It may not be as generous as it once was, but the numbers still add up for the Government co-contribution – which is effectively a free hit for your super if you earn less than $51,813 p.a.

If you’re a low or middle-income earner and make personal (after-tax) contributions to your super fund, the government also makes a contribution (called a co-contribution) up to a maximum amount of $500.

Who can get it?

In 2017/18, the people who stand to gain most from the co-contribution are those who will earn less than $36,813 this financial year.

If that’s you, you can receive the maximum $500 co-contribution by making a $1,000 after-tax contribution to your super before 30 June 2018. After-tax contributions are those that come from you and not your employer, so salary sacrifice contributions don’t count.

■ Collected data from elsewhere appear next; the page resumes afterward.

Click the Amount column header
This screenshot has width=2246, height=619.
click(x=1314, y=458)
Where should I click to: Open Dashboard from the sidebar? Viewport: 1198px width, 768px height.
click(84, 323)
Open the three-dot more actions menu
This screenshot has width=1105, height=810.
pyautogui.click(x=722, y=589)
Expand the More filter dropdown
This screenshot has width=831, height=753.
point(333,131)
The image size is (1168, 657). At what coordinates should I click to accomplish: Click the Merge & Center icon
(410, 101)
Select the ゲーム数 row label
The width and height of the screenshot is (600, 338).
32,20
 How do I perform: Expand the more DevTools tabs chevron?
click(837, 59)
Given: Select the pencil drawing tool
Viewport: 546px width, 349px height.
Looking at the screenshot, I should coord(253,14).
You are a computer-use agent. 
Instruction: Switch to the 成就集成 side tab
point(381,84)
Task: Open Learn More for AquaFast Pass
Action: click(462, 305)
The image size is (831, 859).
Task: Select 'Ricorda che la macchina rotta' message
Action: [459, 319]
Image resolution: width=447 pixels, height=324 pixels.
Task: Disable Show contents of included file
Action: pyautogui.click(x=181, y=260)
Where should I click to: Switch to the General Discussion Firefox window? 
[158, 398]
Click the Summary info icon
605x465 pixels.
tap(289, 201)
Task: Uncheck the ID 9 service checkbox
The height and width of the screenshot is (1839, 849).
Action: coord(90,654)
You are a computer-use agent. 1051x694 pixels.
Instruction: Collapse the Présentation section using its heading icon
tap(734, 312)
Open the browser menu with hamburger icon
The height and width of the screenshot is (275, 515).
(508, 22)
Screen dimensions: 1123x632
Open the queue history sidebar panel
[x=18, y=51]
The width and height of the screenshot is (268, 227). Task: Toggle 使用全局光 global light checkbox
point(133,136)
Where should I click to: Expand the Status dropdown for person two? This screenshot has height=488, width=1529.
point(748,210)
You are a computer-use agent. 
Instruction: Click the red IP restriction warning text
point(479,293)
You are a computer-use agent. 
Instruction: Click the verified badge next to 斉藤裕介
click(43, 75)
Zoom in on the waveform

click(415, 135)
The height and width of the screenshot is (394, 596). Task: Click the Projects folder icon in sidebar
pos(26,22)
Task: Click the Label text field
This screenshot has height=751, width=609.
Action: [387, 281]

If you earn more than $36,813 and less than $51,813, you can still receive some co-contribution, but the amount you receive decreases on a sliding scale.

To be eligible, you need to be earning at least 10% of your income from employment. If you’re retired and earning only income from investments, you are not eligible for the co-contribution.

What difference will it make?

The fact remains that many people need to boost their super to achieve a comfortable retirement, so any additional assistance is a great help.

It’s also worth remembering that it’s not all about the free money. The combination of your additional contributions and the bonus contributions means your super is growing at a much faster rate.

Case study

Ingrid is age 45 and earns $30,000 p.a. working part-time. Her current superannuation balance is $50,000. If Ingrid relies only on her employer’s Superannuation Guarantee (SG) payments, $2,850 will be added to her super balance this financial year. If Ingrid makes a $1,000 after-tax contribution before 30 June 2018, she will be eligible for the maximum $500 Government co-contribution.

Important tips

You need to lodge your tax return to receive the Government co-contribution. If someone is doing this for you on your behalf (such as your accountant), be sure to notify them so it is elected on your tax return. Co-contributions are usually processed in February the following year.

Many super funds have electronic cut-off dates well before 30 June so be sure not to leave any important super contributions to the last minute.